Pienso en el momento de su nacimiento en el pueblo de Viñales, provincia de Pinar del Río, Cuba, el 9 de noviembre de 1917. Quién se iba a imaginar lo que pasaría aquella niña recién llegada al mundo, lo que sufriría aquella madre que acababa de darle a luz. El padre murió antes de 1959. José Antonio Morales, el ebanista de exquisitos muebles, que habitaron siempre nuestra casa en Cuba. No llegó a vivir el desmembramiento de su familia, ocho hijos, más de 20 nietos, y toda la gran descendencia que siguió. Una familia larga y separada. Muchos marcharon al exilio, otros se quedaron allá en contra de la revolución, no pudieron salir, y otros, los menos gracias a Dios, fueron comunistas. La típica familia cubana: desgarrada, dañada antropológicamente allá y acá –el daño antropológico se sufre también en la diáspora, es otro tipo de daño–, doliente, deformante, doloroso.

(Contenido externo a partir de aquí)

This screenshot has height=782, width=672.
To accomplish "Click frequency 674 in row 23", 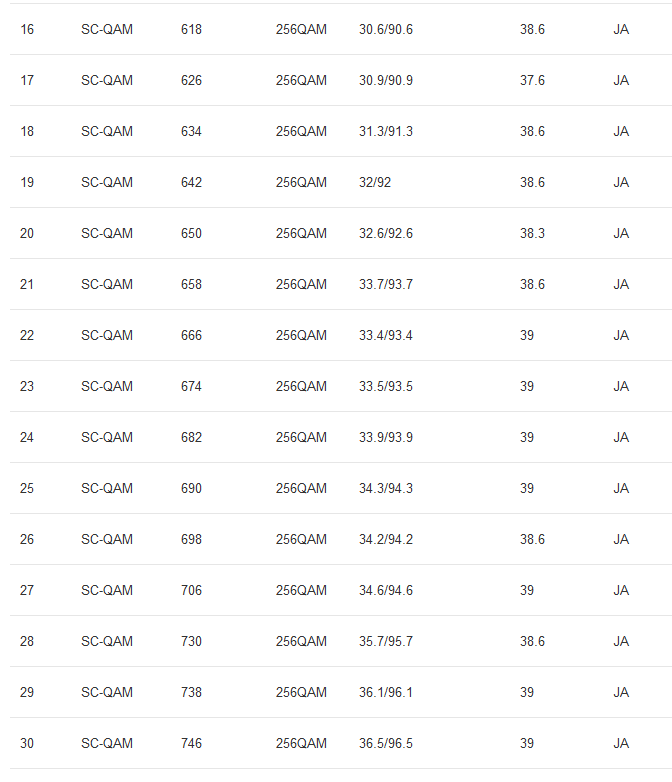I will (x=191, y=387).
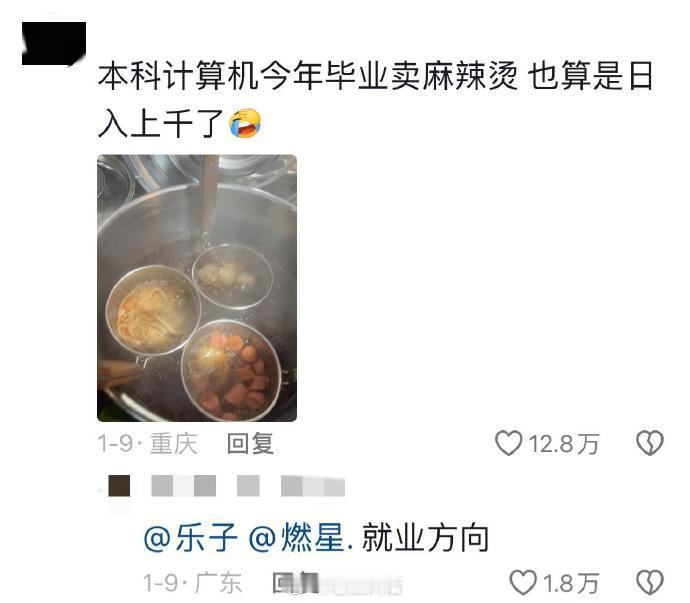Tap the 入上千了 second line of comment
This screenshot has height=603, width=690.
161,123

Mi madre, a pesar de padecer siempre de ansiedad, enfermedad mental que heredé, estuvo siempre, como se dice «a la altura de las circunstancias», ¡y qué cirsunstancias! No las contaré ahora, me hace daño recordar los motivos y altibajos de las mudanzas constantes; el terrible desengaño con mi hermana, pobrecita no tuvo culpa de ser como fue, que descance en paz junto a Dios, a Mima y a su esposo, era lo que más quería y repetía adentrada ya en su enfermedad de Alzheimer. Le doy gracias al Creador de que Mima no la vio así; los trabajos que pasamos juntas; mi padrastro, con quien vino de Cuba; su ilusionado matrimonio con él un mes antes de que viniéramos mi hermana y yo para Miami; sus pocos años conviviendo con su marido que resultó ser alcohólico en el exilio, hasta que se divorciaron en 1966;  su existencia, a veces solitaria porque yo me había ido, de nuevo, a residir a otra ciudad, aunque siempre regresaba en poco tiempo. No pude vivir sin ella, sin su cercanía, aunque viviera en otra casa, cerca de ella siempre. 

Mima. Qué felicidad que nací para quererte, para que me quisieras y confiaras en mí como en nadie. Y yo en ti. No he querido en la vida a nadie más que a ti. Qué pena que salí homosexual y no te pude dar nietos. Pero qué dicha saber, haber vivido a plenitud, felizmente, tu aceptación de mi orientación sexual. A pesar de nuestros mutuos y callados reproches, nos quisimos entrañablemente, nada superará ese amor. Y anhelo el día en que llegue mi muerte para reunirme con Dios, que es tan bueno, y contigo, para toda la eternidad.